- [Reading passage]:
** Start **

Skip to content

Industry — Manufacturing

Scope: Discrete and process manufacturing, industrial IoT, OT/IT convergence, supply-chain optimization. Heavy edge presence, high data volumes from sensors, safety-critical environments.

Top scenarios

Scenario Pattern Latency Reference
Predictive maintenance IoT → streaming + ML scoring + work-order integration minutes Example — IoT Streaming
Digital twin Real-time state in Cosmos + historian in Delta + 3D visualization seconds Reference Arch — Data Flow + Azure Digital Twins
OEE (Overall Equipment Effectiveness) Tag-data ingest + dbt aggregations + Power BI minutes-hours Tutorial 05 — Streaming Lambda
Quality / SPC (Statistical Process Control) Streaming + control-chart logic + alerting seconds Use Case — Anomaly Detection
Supply chain visibility Multi-source ingest + graph + ML for ETA prediction hours Tutorial 09 — GraphRAG
Demand forecasting Historical sales + external signals + ML daily Example — ML Lifecycle
Energy optimization Sub-meter ingest + ML + control system feedback minutes Industries — Energy & Utilities
Computer vision QC Edge inference + cloud retraining + drift detection sub-second Patterns — LLMOps (transfer learning patterns)

** End **

- [Record excerpts]:
** Start **

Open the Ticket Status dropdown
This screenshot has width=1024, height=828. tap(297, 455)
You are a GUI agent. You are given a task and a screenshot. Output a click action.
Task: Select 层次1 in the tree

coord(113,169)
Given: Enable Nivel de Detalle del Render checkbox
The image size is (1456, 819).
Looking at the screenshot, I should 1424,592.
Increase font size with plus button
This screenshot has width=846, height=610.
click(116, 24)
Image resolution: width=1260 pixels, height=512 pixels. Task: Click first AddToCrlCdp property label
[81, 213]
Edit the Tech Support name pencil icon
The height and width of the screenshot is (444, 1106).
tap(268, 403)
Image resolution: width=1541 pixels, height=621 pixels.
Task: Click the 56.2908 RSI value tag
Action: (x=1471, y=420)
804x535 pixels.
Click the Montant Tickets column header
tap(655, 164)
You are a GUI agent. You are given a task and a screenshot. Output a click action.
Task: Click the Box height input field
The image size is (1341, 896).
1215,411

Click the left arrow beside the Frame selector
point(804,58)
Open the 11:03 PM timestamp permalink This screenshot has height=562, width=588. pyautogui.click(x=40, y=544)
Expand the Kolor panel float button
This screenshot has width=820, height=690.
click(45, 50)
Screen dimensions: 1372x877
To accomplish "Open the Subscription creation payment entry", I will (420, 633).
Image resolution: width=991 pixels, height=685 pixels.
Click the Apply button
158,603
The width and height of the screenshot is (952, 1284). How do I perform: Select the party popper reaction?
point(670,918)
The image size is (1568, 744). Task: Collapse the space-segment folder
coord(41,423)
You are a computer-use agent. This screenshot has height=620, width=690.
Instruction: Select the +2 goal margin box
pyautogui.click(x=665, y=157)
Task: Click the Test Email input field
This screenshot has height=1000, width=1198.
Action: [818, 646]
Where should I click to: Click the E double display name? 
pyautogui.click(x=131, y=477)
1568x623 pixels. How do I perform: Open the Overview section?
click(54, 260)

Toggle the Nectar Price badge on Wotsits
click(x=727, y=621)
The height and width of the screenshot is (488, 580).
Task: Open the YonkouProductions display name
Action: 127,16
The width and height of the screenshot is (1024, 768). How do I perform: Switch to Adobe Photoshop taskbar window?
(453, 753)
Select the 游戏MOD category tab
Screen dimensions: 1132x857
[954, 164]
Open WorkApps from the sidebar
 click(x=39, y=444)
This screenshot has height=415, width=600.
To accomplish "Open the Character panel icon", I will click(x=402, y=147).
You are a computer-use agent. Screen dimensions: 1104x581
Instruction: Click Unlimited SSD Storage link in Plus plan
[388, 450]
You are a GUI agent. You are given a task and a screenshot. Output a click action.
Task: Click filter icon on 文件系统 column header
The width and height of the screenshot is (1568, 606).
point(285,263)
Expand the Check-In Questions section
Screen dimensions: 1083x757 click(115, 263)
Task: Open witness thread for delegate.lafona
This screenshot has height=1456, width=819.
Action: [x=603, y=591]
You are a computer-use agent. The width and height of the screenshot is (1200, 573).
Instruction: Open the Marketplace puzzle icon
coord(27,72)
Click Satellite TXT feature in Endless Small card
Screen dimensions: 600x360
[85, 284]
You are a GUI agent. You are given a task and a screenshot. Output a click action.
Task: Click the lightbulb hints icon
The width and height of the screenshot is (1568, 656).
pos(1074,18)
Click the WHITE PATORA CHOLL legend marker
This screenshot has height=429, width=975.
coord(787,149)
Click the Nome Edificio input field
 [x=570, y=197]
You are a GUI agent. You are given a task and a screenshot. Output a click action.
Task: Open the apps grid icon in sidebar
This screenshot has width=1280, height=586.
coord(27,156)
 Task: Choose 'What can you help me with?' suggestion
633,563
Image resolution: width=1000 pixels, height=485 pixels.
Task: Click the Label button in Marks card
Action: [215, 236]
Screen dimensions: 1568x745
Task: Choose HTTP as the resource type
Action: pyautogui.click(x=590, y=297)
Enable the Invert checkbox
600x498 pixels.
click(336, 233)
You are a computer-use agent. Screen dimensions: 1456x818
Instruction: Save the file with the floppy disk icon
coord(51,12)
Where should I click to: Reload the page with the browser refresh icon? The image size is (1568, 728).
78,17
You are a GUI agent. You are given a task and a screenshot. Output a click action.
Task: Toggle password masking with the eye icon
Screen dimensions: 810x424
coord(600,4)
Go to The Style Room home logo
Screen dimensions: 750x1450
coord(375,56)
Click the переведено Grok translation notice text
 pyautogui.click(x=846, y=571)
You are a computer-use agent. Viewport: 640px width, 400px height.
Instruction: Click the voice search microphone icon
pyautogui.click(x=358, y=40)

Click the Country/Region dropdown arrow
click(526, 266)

** End **

- [To do]:
1. From the manufacturing page, give the text from "Scope: Discrete and" up to and including "sensors, safety-critical environments." again, substituting "machines" for "sensors".
2. Output the rows from the line with "You are a computer-use agent. This" up to and including the line with "Action: [x=603, y=591]", unchanged.

- [The solutions]:
1.
Scope: Discrete and process manufacturing, industrial IoT, OT/IT convergence, supply-chain optimization. Heavy edge presence, high data volumes from machines, safety-critical environments.

2.
You are a computer-use agent. This screenshot has height=620, width=690.
Instruction: Select the +2 goal margin box
pyautogui.click(x=665, y=157)
Task: Click the Test Email input field
This screenshot has height=1000, width=1198.
Action: [818, 646]
Where should I click to: Click the E double display name? 
pyautogui.click(x=131, y=477)
1568x623 pixels. How do I perform: Open the Overview section?
click(54, 260)

Toggle the Nectar Price badge on Wotsits
click(x=727, y=621)
The height and width of the screenshot is (488, 580).
Task: Open the YonkouProductions display name
Action: 127,16
The width and height of the screenshot is (1024, 768). How do I perform: Switch to Adobe Photoshop taskbar window?
(453, 753)
Select the 游戏MOD category tab
Screen dimensions: 1132x857
[954, 164]
Open WorkApps from the sidebar
 click(x=39, y=444)
This screenshot has height=415, width=600.
To accomplish "Open the Character panel icon", I will click(x=402, y=147).
You are a computer-use agent. Screen dimensions: 1104x581
Instruction: Click Unlimited SSD Storage link in Plus plan
[388, 450]
You are a GUI agent. You are given a task and a screenshot. Output a click action.
Task: Click filter icon on 文件系统 column header
The width and height of the screenshot is (1568, 606).
point(285,263)
Expand the Check-In Questions section
Screen dimensions: 1083x757 click(115, 263)
Task: Open witness thread for delegate.lafona
This screenshot has height=1456, width=819.
Action: [x=603, y=591]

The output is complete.